Starting at the line that holds "カタログ (34, 1827)" and stopping at the line that holds "提案書・見積書 (49, 1924)", restate the records below word for word, with both of those lines included.

○ ○ ○ ○ ○ ○ ○

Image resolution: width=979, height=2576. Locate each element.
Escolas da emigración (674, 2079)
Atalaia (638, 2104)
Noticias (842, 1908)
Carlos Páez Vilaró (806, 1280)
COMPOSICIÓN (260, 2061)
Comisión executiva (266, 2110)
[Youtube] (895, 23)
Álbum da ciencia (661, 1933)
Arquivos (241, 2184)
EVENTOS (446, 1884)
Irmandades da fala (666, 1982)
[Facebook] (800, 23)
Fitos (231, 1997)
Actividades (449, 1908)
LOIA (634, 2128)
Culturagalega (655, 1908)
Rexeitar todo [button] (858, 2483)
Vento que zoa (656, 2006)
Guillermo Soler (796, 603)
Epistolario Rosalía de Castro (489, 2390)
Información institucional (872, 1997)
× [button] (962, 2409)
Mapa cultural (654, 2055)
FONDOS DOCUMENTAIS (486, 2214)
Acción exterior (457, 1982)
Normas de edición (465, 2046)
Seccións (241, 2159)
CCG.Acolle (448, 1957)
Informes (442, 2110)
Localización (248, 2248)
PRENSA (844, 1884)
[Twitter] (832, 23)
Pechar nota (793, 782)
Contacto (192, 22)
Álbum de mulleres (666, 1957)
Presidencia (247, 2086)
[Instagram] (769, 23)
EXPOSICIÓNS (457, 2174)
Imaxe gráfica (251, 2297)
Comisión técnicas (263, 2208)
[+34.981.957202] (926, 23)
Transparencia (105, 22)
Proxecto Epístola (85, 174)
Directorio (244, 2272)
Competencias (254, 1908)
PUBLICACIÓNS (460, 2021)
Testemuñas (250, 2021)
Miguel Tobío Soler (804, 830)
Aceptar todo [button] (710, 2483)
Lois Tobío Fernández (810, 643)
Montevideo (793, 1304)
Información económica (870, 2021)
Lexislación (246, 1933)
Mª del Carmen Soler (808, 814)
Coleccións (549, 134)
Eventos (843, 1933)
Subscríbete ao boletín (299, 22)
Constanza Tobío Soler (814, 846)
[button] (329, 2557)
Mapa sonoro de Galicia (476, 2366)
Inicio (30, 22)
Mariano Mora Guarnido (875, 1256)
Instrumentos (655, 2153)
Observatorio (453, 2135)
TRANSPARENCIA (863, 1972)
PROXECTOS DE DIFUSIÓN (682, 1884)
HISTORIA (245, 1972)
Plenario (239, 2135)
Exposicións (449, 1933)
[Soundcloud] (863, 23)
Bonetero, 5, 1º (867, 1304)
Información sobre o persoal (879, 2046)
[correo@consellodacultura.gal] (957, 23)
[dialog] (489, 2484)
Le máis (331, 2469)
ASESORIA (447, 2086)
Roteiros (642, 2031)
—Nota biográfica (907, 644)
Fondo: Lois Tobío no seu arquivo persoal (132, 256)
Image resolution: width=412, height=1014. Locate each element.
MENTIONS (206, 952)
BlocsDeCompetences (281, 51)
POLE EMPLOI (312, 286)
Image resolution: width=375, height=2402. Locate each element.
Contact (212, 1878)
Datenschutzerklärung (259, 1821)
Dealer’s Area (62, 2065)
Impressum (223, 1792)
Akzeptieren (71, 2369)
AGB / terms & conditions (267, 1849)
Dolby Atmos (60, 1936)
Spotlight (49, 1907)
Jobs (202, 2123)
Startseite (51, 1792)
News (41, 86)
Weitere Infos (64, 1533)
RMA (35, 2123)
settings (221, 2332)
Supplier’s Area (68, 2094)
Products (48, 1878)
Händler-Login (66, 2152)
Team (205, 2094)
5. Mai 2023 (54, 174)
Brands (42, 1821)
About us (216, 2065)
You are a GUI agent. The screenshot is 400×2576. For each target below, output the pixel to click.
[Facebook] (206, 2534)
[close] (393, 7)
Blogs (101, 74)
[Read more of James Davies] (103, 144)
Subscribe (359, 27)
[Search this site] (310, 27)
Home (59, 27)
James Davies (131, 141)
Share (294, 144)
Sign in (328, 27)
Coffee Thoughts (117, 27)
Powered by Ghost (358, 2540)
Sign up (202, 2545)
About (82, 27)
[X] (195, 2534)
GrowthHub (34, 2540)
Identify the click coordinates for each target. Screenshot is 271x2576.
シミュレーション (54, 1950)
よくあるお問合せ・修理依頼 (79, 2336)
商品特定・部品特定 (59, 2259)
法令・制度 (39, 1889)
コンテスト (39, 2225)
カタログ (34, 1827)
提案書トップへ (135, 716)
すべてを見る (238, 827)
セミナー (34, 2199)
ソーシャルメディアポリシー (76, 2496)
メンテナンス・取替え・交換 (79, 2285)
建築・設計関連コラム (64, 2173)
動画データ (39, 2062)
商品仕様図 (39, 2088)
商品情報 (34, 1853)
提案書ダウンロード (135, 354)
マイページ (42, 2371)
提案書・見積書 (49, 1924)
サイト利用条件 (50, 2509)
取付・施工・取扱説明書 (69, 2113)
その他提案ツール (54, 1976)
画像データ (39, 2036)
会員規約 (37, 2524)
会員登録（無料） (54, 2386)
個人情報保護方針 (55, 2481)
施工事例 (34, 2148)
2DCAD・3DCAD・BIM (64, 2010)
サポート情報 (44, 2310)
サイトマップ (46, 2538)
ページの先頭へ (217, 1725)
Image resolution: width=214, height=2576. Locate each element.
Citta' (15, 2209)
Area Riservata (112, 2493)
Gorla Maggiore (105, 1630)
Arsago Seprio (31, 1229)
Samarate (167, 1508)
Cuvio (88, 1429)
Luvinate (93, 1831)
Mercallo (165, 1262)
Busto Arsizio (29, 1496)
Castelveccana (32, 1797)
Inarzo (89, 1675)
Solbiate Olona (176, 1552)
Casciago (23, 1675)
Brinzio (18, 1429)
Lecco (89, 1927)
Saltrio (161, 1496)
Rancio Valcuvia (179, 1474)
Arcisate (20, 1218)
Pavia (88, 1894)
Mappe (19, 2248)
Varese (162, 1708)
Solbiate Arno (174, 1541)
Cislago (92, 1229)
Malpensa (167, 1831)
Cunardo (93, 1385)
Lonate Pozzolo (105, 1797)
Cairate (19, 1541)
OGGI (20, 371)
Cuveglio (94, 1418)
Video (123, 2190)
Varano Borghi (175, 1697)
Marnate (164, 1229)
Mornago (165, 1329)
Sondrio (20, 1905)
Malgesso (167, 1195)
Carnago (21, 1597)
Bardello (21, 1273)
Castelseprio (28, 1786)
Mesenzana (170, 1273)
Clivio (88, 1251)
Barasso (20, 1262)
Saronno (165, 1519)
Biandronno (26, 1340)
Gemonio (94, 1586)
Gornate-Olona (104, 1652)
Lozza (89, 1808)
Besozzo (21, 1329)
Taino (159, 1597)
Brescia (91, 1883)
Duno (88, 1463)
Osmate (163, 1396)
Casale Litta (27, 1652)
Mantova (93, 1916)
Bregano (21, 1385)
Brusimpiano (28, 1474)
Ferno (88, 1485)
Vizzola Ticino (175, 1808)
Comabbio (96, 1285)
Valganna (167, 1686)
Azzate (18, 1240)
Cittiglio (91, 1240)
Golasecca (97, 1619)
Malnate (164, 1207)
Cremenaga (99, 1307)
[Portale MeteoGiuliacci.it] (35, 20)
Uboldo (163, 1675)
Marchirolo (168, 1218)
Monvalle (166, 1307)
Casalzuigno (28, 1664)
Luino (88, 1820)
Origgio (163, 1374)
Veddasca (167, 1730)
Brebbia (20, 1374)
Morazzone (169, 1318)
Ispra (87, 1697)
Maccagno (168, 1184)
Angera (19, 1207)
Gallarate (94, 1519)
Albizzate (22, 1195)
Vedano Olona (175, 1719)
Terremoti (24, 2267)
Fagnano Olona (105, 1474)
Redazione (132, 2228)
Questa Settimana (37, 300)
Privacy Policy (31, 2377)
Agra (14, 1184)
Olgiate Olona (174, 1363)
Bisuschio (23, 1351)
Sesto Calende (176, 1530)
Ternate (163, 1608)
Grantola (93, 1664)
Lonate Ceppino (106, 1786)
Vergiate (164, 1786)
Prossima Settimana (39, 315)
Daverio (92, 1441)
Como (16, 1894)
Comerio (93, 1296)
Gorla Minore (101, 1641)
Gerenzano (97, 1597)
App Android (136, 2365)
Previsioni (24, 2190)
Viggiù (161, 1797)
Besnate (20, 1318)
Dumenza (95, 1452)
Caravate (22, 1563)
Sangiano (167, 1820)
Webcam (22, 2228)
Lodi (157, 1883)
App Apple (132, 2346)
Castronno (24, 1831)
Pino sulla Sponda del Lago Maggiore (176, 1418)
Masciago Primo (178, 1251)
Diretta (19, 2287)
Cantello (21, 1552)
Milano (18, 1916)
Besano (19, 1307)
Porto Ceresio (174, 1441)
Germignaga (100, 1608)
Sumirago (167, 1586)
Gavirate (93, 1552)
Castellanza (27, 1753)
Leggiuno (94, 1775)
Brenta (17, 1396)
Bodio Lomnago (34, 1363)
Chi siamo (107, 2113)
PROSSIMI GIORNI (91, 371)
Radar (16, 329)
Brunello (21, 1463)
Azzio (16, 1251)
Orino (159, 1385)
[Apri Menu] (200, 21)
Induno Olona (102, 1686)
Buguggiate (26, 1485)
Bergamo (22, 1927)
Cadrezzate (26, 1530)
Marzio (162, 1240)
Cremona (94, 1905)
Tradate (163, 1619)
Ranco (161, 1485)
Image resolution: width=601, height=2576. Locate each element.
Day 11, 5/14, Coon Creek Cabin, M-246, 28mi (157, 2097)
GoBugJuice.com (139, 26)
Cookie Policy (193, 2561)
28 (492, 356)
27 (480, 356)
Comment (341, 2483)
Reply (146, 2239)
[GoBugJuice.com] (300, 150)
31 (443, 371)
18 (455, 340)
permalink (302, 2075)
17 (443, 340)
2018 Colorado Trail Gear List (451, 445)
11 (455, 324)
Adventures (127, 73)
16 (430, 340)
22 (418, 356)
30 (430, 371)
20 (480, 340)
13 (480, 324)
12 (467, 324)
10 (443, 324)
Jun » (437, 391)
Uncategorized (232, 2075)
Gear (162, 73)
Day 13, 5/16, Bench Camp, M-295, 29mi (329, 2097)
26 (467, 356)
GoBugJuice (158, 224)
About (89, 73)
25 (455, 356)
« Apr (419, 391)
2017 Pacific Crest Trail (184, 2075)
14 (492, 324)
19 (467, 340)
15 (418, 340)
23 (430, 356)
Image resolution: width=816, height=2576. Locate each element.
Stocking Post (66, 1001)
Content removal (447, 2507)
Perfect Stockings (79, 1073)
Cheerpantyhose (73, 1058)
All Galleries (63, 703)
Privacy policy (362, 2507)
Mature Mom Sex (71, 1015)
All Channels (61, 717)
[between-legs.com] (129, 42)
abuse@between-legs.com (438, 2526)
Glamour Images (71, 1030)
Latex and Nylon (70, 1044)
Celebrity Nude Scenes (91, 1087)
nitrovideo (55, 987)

○ ○ ○ ○ ○ ○ ○

▶ [Task response]:
カタログ (34, 1827)
提案書トップへ (135, 716)
すべてを見る (238, 827)
セミナー (34, 2199)
ソーシャルメディアポリシー (76, 2496)
メンテナンス・取替え・交換 (79, 2285)
建築・設計関連コラム (64, 2173)
動画データ (39, 2062)
商品仕様図 (39, 2088)
商品情報 (34, 1853)
提案書ダウンロード (135, 354)
マイページ (42, 2371)
提案書・見積書 (49, 1924)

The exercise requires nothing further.